───── SOURCE INFORMATION ─────
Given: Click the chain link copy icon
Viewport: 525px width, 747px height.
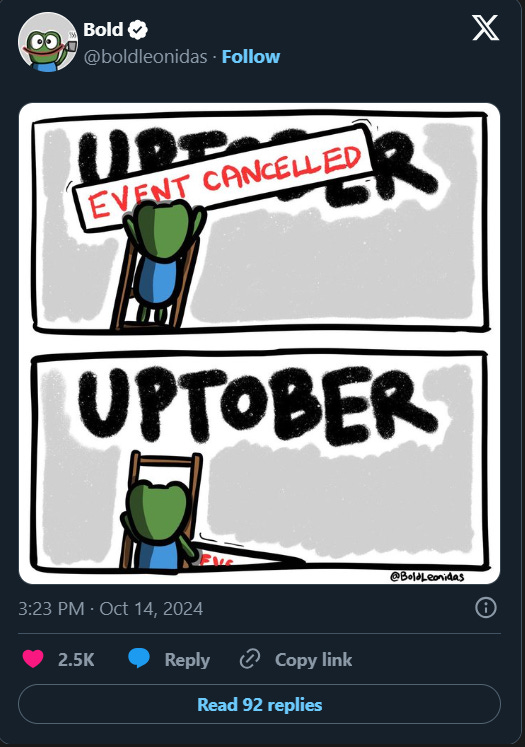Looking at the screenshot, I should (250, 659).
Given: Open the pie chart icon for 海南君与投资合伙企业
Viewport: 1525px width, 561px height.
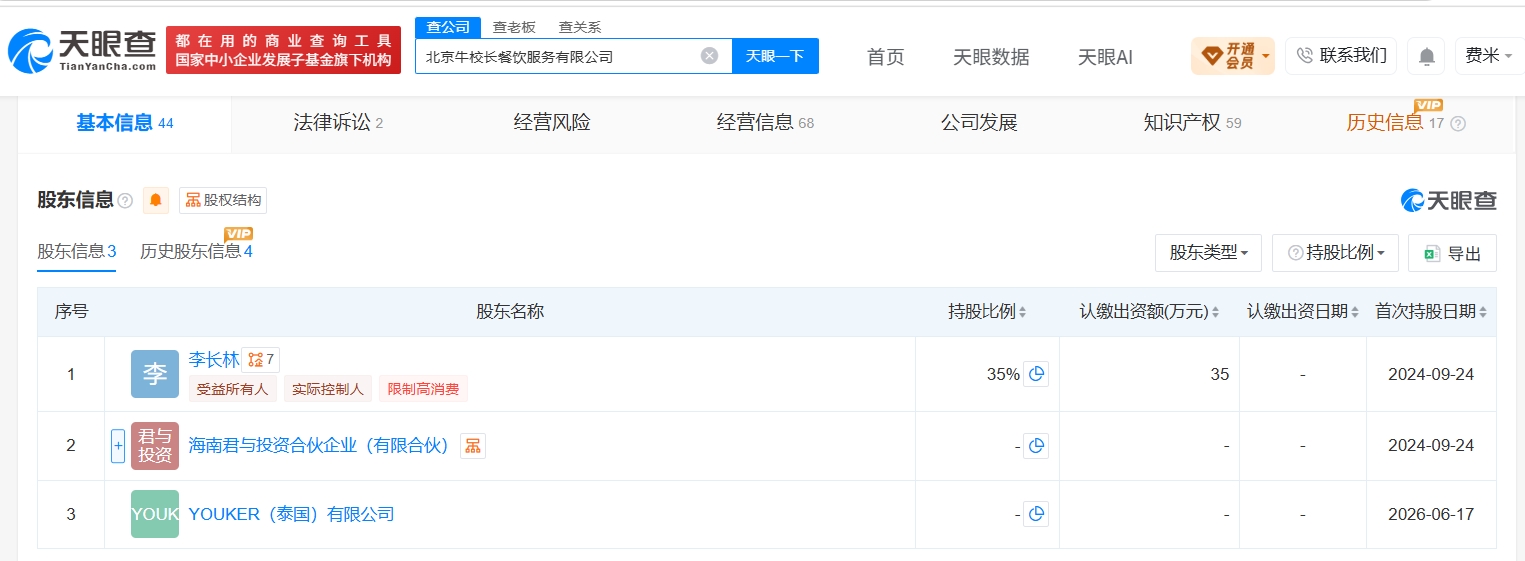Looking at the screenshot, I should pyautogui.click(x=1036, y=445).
─────
EXERCISE GOAL –
Go through the records above, find every line with the word "icon", and list those lines.

ANSWER SPACE –
Given: Click the chain link copy icon
Given: Open the pie chart icon for 海南君与投资合伙企业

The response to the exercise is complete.